Lake waves, from riffles to large swell and breaking waves, are caused primarily by wind, their size depending on wind-speed and fetch. Fetch is the uninterrupted expanse of water across which wind can blow, amalgamating smaller into larger waves. A longer fetch and stronger wind cause larger waves. A windward shore (upwind of you) offers more shelter with smaller waves. A leeward shore (downwind of you) faces a longer fetch and offers little or no shelter. Whilst it may be tempting to head downwind to escape worsening conditions, this often leads to even rougher conditions.
Swell—usually rounded waves, not steep—presents little difficulty in open water. The canoe or kayak rides over it with minimal rolling or pitching.
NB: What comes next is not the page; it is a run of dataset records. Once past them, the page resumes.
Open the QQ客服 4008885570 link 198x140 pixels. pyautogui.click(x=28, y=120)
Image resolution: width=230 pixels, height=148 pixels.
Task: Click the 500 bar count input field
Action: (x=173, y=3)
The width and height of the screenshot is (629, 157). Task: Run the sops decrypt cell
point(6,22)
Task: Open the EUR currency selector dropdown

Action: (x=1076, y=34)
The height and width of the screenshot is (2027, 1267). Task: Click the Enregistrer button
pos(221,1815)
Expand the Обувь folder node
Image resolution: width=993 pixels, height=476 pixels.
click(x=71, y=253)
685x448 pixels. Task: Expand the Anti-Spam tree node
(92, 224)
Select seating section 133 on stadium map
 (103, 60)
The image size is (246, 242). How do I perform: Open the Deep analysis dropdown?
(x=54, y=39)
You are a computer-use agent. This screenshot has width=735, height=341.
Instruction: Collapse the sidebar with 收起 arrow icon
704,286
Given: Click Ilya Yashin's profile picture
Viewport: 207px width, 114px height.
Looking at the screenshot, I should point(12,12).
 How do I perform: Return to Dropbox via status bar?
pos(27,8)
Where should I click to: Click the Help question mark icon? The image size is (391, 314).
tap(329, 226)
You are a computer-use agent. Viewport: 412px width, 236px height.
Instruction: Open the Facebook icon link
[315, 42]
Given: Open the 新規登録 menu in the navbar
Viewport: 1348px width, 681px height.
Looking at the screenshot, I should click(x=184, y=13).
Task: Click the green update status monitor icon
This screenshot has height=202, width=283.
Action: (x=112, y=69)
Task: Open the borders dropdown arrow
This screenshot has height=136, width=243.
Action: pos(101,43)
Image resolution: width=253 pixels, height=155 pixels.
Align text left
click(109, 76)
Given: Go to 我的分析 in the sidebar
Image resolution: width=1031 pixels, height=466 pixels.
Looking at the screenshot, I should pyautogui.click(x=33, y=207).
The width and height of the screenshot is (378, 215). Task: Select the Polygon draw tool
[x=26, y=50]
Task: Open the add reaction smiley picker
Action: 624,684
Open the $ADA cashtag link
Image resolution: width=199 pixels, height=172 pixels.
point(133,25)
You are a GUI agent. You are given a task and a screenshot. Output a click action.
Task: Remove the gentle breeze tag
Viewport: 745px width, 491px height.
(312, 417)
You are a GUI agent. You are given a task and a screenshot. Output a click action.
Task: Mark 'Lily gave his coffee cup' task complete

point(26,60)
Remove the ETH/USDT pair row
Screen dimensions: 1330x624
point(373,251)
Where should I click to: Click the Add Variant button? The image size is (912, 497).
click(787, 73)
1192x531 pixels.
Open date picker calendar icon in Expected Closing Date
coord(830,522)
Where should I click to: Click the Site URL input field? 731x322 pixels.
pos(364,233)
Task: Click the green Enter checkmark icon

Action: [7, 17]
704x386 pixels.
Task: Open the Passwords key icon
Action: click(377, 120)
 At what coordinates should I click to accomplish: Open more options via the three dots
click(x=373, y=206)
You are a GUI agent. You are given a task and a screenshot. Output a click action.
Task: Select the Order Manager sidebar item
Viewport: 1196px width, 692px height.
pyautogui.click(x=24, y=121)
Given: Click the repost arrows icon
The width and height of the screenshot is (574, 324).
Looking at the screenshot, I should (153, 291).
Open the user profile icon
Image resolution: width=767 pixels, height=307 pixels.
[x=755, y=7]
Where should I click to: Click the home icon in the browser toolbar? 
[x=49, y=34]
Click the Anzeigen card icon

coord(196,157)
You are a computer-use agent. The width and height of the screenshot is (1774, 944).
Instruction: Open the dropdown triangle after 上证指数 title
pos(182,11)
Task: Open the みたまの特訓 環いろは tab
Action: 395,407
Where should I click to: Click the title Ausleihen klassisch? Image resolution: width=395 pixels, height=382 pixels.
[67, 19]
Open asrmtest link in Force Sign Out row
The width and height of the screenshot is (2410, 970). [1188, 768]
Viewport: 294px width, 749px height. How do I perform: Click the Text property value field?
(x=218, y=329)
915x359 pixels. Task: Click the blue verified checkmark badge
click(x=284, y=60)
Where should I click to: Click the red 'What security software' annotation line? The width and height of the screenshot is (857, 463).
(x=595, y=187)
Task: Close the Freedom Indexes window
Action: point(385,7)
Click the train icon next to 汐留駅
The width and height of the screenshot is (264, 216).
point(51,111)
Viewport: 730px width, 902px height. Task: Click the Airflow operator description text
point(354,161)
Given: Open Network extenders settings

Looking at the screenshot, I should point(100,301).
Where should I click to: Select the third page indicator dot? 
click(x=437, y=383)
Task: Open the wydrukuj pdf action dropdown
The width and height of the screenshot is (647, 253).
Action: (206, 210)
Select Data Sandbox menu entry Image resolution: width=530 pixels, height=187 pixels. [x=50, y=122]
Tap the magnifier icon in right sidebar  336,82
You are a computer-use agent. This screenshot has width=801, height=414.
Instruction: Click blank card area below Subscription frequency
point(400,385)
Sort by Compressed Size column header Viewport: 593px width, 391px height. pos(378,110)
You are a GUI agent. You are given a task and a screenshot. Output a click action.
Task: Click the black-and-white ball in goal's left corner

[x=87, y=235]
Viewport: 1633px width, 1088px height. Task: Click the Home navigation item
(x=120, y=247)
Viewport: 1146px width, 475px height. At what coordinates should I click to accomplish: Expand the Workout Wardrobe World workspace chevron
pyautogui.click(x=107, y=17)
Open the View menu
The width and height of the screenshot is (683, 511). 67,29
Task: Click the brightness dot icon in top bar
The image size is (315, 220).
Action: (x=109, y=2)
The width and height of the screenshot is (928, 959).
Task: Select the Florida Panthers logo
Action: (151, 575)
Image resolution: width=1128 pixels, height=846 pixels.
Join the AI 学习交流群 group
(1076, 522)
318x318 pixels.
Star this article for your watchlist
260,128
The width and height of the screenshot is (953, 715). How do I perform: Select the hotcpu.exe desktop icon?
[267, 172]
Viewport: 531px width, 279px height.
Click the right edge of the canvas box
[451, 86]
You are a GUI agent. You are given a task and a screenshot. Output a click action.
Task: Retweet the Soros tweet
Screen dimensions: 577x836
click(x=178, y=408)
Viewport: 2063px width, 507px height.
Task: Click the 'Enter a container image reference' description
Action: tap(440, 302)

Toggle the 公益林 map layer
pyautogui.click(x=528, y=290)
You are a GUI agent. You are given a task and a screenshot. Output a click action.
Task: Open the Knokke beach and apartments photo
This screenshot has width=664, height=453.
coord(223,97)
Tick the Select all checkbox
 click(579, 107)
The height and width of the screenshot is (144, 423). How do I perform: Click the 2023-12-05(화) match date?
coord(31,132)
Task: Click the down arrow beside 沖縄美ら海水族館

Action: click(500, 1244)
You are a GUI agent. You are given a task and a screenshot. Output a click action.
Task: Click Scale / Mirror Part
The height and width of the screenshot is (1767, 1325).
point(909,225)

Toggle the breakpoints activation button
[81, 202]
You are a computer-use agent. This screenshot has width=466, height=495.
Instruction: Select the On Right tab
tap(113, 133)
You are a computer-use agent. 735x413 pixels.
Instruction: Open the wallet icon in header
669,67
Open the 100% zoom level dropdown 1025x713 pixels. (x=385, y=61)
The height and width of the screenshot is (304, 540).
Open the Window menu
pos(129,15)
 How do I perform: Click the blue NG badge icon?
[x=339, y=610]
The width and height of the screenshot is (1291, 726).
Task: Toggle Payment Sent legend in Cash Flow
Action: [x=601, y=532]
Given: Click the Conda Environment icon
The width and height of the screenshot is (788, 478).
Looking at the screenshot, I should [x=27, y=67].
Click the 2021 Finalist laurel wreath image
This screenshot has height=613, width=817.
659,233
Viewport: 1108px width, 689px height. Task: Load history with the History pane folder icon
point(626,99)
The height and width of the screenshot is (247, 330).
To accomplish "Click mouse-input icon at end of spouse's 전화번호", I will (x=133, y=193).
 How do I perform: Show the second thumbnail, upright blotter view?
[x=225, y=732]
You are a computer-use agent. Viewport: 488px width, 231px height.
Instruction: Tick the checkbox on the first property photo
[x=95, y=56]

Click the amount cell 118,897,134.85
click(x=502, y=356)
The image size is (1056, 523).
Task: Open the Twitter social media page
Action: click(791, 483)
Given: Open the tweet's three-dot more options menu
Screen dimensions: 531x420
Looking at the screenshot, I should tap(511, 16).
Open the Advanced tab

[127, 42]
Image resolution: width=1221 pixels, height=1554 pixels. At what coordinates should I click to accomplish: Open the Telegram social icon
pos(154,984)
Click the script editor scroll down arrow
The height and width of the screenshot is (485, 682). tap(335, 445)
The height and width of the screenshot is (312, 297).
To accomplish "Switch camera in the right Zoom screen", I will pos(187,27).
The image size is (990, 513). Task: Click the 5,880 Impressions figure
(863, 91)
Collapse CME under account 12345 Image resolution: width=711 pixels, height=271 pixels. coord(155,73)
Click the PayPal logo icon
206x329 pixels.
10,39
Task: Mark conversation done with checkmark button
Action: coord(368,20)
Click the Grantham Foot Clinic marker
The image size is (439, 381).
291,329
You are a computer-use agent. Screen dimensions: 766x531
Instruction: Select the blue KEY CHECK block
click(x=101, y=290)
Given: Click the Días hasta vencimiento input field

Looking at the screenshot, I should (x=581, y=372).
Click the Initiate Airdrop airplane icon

Chop, which forms especially when strong wind blows across shallow water, comprises steeper, often more irregular waves, more likely to break over a kayak or into a canoe. Their steepness causes more rolling and pitching.
Some Paddling Tips
A canoeist can enhance stability in rough conditions by sliding off the seat to kneel, lowering the center of gravity. Knee-pads, whether worn or fitted, can make extended kneeling more comfortable, but should not be slippery against the hull.
Being broadside to waves, especially chop, can roll the boat uncomfortably. Paddling directly into waves may cause excessive pitching and a wet ride. Paddling directly with waves can lead to surfing, exhilarating if controlled, but likely to capsize the uninitiated. Paddling at an oblique angle into waves is a compromise which minimizes rolling and pitching. This may require taking a zigzag course towards your destination. An oblique angle may help going with waves, but they will still surf you, turning you broadside. As that happens, lean the boat towards, and brace on, the wave. Dropping the paddle and gripping the gunwales achieves only one thing: when the boat capsizes, you will go with it!
Close to Shore
As waves reach shallower water, they stand taller and steeper, and then break. The release of energy can exert large forces on a boat. Even swell, innocuous in open water, will eventually reach the shore and break. This can make landing and launching difficult. If conditions are deteriorating mid-lake, safe escape to land is becoming ever less easy, especially on the leeward shore.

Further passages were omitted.